◆ **ASSIGNED TASK**: Reproduce the listing that follows character for character, excluding its pictures.

◆ **DATA FOR PROCESSING**:
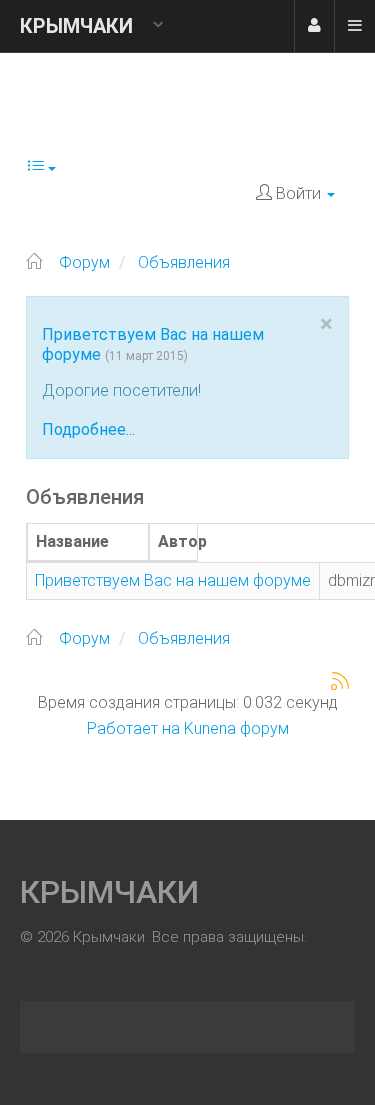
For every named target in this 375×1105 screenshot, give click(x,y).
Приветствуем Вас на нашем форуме (173, 580)
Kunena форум (236, 728)
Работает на (133, 728)
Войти (314, 26)
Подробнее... (88, 429)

◆ **ANSWER**:
For every named target in this 375×1105 screenshot, give click(x,y).
Приветствуем Вас на нашем форуме (173, 580)
Kunena форум (236, 728)
Работает на (133, 728)
Войти (314, 26)
Подробнее... (88, 429)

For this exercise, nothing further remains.